= What is expected =
Among the lines below, keep only those from the one containing "Where should I click to: Click the 2" through the one containing "Open the Filter dropdown set to All", and reproduce them exactly.

──────── Available data

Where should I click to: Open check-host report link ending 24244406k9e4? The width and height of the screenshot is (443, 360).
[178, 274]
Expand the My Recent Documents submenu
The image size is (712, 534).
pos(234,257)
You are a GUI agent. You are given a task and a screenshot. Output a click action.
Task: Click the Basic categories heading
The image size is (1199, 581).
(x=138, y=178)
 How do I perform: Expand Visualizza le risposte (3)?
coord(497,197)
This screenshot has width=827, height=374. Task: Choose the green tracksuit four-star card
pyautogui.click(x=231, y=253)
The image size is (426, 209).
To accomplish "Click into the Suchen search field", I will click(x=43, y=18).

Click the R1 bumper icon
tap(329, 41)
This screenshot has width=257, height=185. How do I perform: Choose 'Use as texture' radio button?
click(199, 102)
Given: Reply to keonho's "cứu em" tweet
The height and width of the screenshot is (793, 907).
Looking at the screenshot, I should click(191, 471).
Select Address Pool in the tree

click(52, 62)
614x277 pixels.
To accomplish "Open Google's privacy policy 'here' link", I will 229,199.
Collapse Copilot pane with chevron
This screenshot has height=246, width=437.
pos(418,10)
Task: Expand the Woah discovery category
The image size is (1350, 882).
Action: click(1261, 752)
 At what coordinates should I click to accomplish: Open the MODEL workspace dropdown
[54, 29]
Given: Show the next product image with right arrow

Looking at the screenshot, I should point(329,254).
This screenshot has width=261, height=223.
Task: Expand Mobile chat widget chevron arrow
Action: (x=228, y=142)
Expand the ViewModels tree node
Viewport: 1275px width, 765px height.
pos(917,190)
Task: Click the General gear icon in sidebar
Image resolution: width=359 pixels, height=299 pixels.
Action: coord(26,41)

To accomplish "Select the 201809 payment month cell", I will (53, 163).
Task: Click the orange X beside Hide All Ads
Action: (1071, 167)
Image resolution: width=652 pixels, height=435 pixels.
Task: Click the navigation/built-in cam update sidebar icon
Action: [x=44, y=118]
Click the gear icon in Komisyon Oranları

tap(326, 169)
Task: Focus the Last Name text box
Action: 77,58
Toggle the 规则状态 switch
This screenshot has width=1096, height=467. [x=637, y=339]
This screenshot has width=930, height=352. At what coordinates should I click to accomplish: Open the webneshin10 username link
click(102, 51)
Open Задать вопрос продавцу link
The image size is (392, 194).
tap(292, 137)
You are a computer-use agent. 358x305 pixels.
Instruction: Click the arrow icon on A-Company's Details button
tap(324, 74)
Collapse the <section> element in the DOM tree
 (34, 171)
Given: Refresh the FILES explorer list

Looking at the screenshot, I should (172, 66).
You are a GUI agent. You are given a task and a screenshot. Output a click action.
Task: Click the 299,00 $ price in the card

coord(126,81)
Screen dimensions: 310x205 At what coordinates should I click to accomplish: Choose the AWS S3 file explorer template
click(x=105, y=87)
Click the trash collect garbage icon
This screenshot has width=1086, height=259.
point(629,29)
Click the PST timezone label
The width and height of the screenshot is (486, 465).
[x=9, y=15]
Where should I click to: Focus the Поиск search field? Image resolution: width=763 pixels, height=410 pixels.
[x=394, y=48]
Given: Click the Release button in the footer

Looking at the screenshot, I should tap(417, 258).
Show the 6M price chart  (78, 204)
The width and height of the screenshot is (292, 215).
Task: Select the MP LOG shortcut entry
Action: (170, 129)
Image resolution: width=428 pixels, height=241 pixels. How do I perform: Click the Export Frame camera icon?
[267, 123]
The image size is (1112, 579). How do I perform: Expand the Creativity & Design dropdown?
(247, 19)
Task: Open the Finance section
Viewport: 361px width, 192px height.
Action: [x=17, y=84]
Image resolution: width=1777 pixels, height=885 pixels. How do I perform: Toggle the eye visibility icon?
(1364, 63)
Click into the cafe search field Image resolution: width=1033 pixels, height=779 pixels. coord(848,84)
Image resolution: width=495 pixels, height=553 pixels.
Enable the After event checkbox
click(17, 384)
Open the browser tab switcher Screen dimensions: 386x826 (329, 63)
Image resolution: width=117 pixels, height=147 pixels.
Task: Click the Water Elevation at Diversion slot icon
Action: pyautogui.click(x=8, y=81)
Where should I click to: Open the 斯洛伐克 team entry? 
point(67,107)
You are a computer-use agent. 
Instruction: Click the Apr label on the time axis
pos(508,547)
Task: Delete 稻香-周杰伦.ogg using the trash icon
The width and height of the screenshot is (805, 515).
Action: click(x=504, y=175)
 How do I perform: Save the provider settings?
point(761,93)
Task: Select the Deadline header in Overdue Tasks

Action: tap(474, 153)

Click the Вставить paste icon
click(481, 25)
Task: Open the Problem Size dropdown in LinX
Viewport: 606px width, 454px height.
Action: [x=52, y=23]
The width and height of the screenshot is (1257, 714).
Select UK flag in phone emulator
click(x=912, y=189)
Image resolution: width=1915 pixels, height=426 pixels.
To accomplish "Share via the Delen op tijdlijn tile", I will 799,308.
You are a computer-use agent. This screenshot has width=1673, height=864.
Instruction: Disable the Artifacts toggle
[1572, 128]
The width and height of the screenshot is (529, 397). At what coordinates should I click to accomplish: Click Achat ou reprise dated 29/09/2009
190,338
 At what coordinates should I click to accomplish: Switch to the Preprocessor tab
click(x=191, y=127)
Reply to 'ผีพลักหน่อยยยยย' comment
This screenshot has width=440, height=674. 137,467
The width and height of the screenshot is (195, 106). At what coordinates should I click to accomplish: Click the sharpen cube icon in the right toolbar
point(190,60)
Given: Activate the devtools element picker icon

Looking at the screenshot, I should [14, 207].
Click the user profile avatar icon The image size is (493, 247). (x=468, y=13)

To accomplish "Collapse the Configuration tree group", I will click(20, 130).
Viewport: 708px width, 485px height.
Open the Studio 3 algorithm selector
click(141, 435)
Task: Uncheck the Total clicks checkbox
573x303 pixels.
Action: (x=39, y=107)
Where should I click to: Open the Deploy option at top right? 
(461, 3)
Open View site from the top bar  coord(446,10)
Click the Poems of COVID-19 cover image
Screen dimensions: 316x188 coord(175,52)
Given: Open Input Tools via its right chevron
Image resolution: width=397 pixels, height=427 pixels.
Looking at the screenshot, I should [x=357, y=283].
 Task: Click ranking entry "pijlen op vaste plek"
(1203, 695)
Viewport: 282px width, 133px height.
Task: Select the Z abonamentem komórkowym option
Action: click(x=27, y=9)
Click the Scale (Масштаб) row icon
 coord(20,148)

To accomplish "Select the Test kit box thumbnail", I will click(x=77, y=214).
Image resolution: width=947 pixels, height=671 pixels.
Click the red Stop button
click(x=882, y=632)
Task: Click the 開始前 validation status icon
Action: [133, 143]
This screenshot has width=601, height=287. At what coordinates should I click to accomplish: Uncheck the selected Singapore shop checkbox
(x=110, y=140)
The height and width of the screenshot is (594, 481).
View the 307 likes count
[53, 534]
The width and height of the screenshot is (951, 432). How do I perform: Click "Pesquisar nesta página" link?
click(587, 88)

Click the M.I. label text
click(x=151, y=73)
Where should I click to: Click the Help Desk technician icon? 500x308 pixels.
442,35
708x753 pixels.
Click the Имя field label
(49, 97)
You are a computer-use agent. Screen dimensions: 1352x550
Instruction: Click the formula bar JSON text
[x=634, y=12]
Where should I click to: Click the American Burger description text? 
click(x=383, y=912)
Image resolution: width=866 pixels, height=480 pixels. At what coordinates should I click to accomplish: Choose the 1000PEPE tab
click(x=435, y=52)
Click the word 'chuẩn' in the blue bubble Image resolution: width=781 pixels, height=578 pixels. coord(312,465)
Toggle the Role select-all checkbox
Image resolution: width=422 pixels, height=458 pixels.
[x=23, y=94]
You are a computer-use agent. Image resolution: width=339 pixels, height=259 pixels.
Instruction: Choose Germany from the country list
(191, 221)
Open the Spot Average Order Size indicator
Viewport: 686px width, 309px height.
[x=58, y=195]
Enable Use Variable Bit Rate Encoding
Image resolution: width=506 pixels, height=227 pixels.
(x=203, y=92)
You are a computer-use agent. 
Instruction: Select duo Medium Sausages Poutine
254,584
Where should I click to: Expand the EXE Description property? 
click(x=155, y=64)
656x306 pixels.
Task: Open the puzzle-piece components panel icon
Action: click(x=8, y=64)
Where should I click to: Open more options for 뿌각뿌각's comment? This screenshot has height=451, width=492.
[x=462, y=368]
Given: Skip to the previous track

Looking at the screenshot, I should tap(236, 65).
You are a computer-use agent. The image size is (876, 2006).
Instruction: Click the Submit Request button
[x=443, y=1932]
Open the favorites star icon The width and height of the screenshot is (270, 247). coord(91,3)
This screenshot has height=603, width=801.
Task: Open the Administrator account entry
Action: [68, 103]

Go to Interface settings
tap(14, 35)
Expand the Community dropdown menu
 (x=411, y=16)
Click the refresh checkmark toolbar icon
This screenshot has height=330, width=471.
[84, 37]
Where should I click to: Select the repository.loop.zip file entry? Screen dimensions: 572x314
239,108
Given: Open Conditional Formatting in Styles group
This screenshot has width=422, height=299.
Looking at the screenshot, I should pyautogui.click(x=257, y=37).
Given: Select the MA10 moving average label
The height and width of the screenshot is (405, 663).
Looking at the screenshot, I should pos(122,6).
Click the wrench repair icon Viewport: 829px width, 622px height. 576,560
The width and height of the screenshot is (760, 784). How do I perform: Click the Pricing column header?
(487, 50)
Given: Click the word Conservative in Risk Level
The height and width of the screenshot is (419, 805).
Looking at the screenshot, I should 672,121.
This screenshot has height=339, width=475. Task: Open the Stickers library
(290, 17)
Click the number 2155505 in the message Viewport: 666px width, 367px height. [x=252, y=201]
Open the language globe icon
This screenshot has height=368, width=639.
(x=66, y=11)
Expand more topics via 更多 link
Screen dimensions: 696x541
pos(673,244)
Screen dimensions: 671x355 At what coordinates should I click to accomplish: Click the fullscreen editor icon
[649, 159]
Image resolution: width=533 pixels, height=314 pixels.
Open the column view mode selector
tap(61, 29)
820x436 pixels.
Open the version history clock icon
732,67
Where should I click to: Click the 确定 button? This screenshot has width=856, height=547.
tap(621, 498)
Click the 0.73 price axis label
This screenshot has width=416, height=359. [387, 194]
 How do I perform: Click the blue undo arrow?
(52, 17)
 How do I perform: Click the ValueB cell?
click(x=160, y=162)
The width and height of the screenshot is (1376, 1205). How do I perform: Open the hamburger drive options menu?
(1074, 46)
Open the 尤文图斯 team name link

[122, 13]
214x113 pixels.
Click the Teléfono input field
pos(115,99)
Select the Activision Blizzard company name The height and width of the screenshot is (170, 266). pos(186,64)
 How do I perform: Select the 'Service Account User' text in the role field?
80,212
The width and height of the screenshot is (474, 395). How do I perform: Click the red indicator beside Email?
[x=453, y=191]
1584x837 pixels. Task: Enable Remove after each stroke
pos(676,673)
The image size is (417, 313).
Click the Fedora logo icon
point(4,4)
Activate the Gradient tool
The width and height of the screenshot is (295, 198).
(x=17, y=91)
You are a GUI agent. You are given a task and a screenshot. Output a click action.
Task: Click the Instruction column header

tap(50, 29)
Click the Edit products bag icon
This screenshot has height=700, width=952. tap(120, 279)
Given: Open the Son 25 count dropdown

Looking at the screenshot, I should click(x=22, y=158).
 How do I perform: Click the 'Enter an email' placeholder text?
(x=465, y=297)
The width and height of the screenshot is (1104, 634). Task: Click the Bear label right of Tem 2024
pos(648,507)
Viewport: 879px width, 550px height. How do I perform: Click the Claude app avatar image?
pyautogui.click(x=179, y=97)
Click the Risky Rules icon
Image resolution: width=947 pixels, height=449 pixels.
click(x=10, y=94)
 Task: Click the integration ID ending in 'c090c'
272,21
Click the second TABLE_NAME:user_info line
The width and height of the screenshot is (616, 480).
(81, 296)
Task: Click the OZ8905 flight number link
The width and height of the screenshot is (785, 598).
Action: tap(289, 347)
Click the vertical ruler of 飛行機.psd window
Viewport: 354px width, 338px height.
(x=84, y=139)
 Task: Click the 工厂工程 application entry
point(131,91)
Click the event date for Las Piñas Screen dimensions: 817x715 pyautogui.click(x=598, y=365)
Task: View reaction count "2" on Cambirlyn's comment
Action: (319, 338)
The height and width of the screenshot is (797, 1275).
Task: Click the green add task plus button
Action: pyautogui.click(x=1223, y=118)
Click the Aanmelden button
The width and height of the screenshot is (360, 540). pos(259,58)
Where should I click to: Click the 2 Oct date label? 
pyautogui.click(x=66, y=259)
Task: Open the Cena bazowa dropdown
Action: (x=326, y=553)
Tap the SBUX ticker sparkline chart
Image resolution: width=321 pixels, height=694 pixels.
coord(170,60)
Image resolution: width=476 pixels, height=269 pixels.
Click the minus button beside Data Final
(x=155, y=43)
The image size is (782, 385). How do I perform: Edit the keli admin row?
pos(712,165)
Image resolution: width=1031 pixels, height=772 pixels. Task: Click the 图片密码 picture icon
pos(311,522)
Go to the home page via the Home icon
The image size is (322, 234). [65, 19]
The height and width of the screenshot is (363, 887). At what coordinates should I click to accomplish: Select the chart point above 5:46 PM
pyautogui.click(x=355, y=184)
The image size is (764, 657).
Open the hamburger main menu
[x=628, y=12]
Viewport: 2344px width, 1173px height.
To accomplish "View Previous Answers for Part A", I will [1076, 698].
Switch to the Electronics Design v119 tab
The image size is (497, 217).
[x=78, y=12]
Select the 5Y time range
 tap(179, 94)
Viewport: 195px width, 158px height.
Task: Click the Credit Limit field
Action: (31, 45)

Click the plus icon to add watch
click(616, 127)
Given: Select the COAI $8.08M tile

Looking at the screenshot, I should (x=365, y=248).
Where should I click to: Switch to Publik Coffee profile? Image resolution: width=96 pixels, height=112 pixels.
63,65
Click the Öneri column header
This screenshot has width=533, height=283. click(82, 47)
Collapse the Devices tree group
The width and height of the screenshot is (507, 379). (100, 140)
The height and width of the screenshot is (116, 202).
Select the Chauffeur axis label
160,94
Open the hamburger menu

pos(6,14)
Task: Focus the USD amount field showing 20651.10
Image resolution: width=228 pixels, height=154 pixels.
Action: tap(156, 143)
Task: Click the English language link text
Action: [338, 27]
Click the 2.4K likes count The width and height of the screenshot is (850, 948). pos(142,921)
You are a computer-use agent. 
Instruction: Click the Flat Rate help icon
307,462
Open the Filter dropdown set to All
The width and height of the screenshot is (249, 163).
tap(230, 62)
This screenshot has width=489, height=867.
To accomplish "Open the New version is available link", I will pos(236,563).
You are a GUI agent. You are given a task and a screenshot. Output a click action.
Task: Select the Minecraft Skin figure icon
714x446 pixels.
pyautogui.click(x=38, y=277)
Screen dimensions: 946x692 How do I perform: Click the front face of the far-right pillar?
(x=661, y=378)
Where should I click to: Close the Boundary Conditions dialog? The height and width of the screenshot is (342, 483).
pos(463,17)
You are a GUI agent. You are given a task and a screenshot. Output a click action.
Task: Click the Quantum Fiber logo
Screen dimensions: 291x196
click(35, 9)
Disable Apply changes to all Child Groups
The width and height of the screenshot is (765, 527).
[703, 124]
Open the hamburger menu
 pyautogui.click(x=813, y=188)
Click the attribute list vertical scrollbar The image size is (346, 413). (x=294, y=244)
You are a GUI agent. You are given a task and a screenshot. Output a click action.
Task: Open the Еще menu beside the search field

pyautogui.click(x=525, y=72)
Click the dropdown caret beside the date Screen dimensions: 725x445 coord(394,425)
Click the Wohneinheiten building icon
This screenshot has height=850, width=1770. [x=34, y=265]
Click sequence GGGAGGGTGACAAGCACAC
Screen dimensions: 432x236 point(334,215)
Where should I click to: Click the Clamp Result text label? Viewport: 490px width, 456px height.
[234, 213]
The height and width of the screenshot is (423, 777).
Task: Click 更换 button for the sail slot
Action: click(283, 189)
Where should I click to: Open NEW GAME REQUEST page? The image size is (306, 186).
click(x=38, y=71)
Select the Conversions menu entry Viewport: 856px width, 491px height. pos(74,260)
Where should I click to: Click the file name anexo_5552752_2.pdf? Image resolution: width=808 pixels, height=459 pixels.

────────────────

= Response to the exercise =
Where should I click to: Click the 2 Oct date label? 
pyautogui.click(x=66, y=259)
Task: Open the Cena bazowa dropdown
Action: (x=326, y=553)
Tap the SBUX ticker sparkline chart
Image resolution: width=321 pixels, height=694 pixels.
coord(170,60)
Image resolution: width=476 pixels, height=269 pixels.
Click the minus button beside Data Final
(x=155, y=43)
The image size is (782, 385). How do I perform: Edit the keli admin row?
pos(712,165)
Image resolution: width=1031 pixels, height=772 pixels. Task: Click the 图片密码 picture icon
pos(311,522)
Go to the home page via the Home icon
The image size is (322, 234). [65, 19]
The height and width of the screenshot is (363, 887). At what coordinates should I click to accomplish: Select the chart point above 5:46 PM
pyautogui.click(x=355, y=184)
The image size is (764, 657).
Open the hamburger main menu
[x=628, y=12]
Viewport: 2344px width, 1173px height.
To accomplish "View Previous Answers for Part A", I will [1076, 698].
Switch to the Electronics Design v119 tab
The image size is (497, 217).
[x=78, y=12]
Select the 5Y time range
 tap(179, 94)
Viewport: 195px width, 158px height.
Task: Click the Credit Limit field
Action: (31, 45)

Click the plus icon to add watch
click(616, 127)
Given: Select the COAI $8.08M tile

Looking at the screenshot, I should (x=365, y=248).
Where should I click to: Switch to Publik Coffee profile? Image resolution: width=96 pixels, height=112 pixels.
63,65
Click the Öneri column header
This screenshot has width=533, height=283. click(82, 47)
Collapse the Devices tree group
The width and height of the screenshot is (507, 379). (100, 140)
The height and width of the screenshot is (116, 202).
Select the Chauffeur axis label
160,94
Open the hamburger menu

pos(6,14)
Task: Focus the USD amount field showing 20651.10
Image resolution: width=228 pixels, height=154 pixels.
Action: tap(156, 143)
Task: Click the English language link text
Action: [338, 27]
Click the 2.4K likes count The width and height of the screenshot is (850, 948). pos(142,921)
You are a computer-use agent. 
Instruction: Click the Flat Rate help icon
307,462
Open the Filter dropdown set to All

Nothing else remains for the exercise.